How to Live By Your Values This Year
If today was the last day of your life, would you be happy with how you’re about to spend it?
Steve Jobs famously said that he would ask himself this question each morning. I’ve found that continually asking this question is both one of the hardest and most valuable things you can do as a founder.
It's hard because it's easy to get lost in the day-to-day grind of making your company succeed. It's valuable because the only way to make the stress worth it is to be working on something that matters to you.
I learned this the hard way in the mid-2010s, when I was three years into running my first real business. What started out as a side project—a three-month hacker retreat in Costa Rica—had turned into a travel company doing half a million in annual revenue. However, as the business grew, I found myself in a role—and a life—that left me feeling unfulfilled.
In response to the pressures of building a bootstrapped business, I had become increasingly driven by loss avoidance.
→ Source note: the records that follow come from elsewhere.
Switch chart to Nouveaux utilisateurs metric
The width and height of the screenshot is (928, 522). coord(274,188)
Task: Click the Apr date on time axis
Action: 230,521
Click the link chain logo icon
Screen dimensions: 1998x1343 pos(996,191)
We made a few key decisions to make the business viable—raising prices and targeting higher-income customers—but these same decisions also moved us away from aspects of the work I had found meaningful and rewarding.
Three years in, we had built a sustainable company, but one that I no longer wanted to run.
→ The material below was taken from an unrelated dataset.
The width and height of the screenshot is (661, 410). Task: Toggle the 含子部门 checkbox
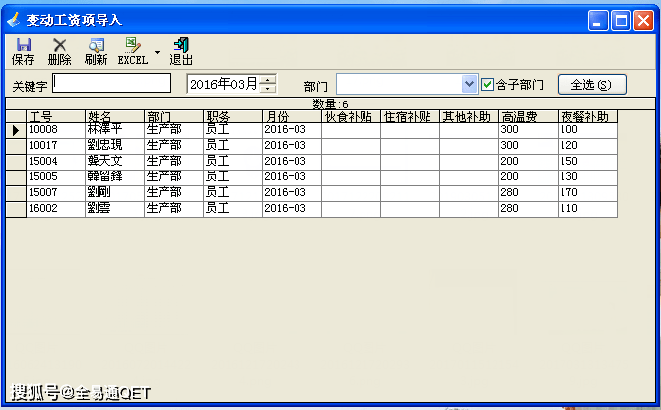click(487, 85)
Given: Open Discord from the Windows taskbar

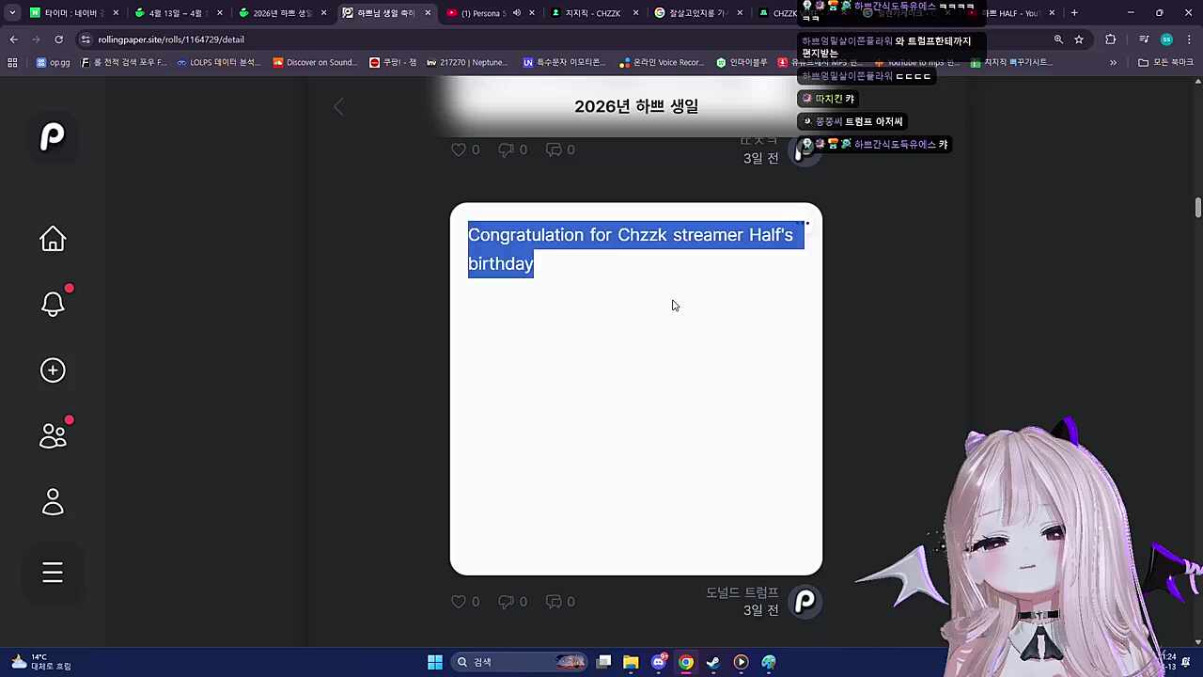Looking at the screenshot, I should click(x=658, y=662).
This happened because I'd lost touch with my values. Each individual business decision was economically rational but didn’t take into account what I ultimately wanted my life and work to be about. Altogether, they added up to a life that didn't work for me.
If, instead, I'd been more in touch with what I wanted out of my life and work, I believe we could have built a business that was both viable and meaningful. But how can we stay in touch with our values as we go through the grind of building a company?
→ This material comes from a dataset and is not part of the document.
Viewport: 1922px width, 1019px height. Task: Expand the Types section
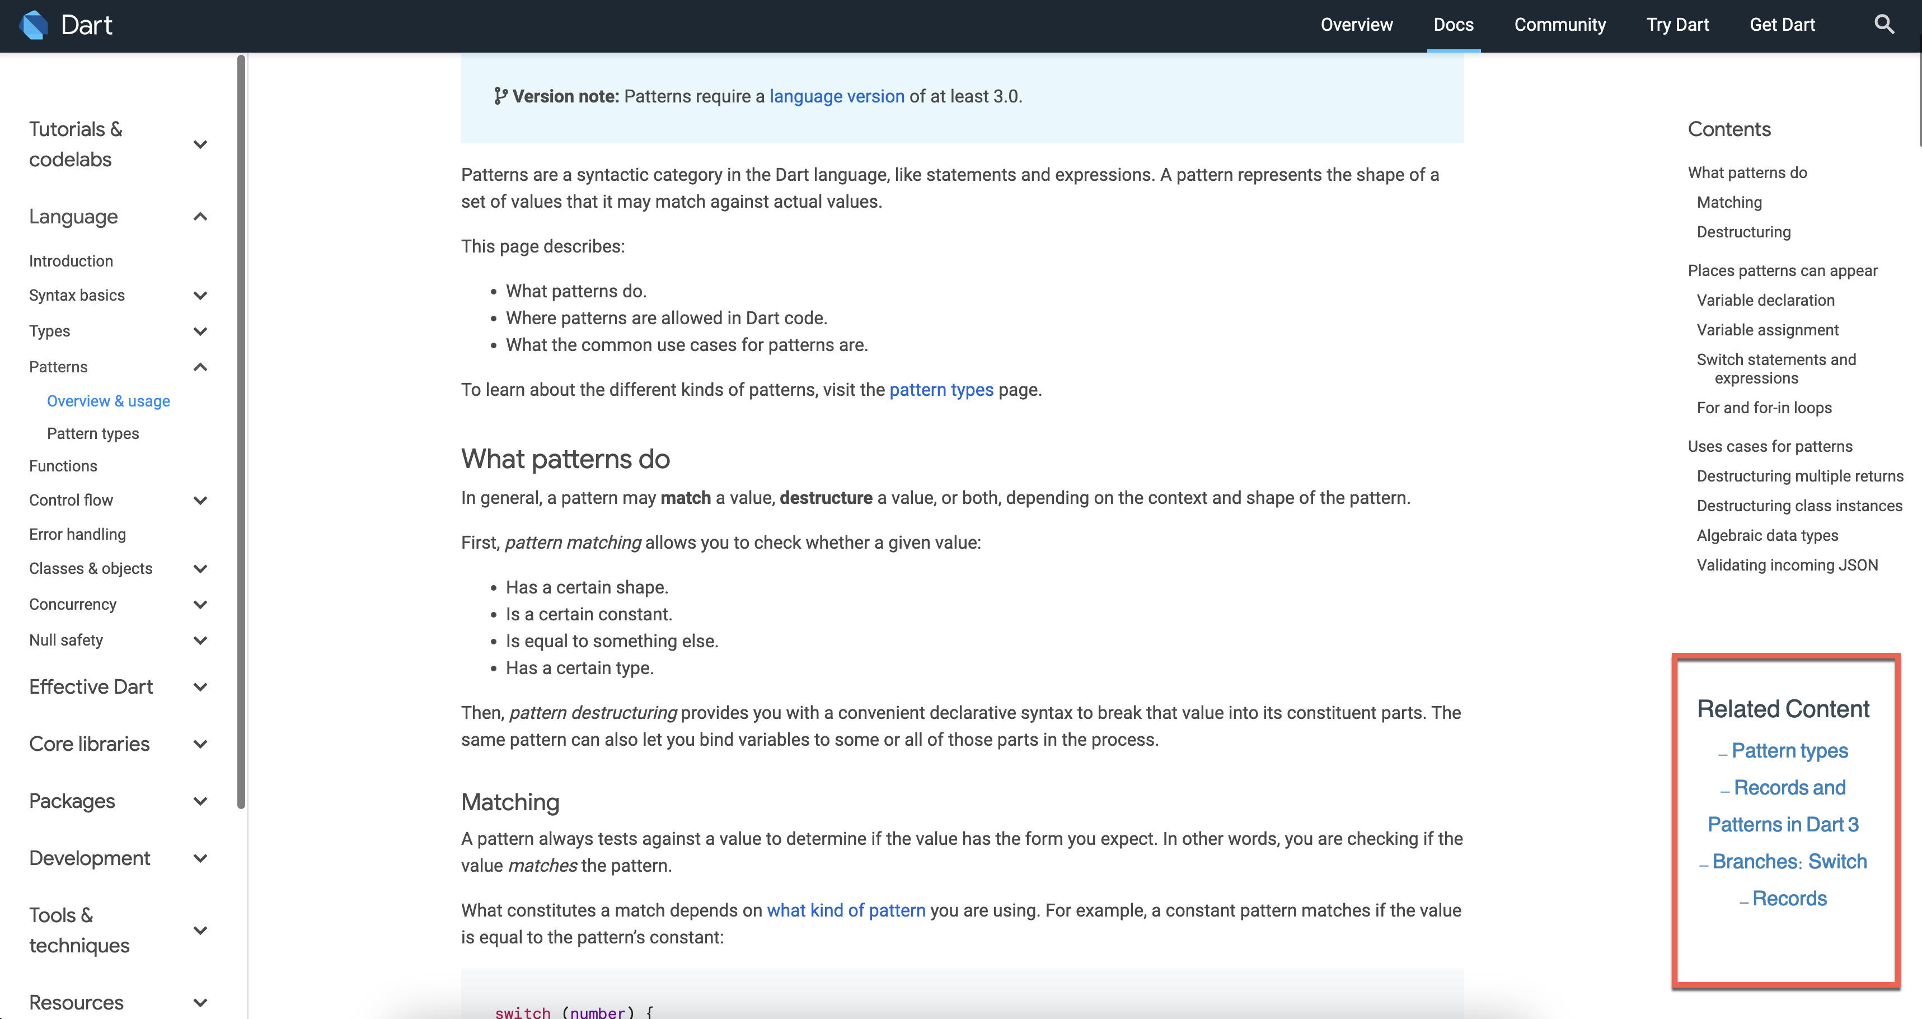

Over the last several years, I've immersed myself in the values literature coming out of Acceptance and Commitment Therapy (ACT), and it’s been the most potent tool I’ve found for optimizing for meaning in life and work.
In this piece, we’ll explore values in more detail and how they can help you stay connected to what matters, so you don’t end up with a business that works—and a life that you hate.
What are values?
In ACT, we think of values as what we ultimately want our lives to be about. They’re about how we want to live our moments, knowing that we’ll die someday.
If you were to ask the average person about what they value, they might say something like, “work,” “family,” or “spirituality.”
In ACT, however, we don’t see these as values; we see them as valued domains—areas of life within which one can express any number of different values.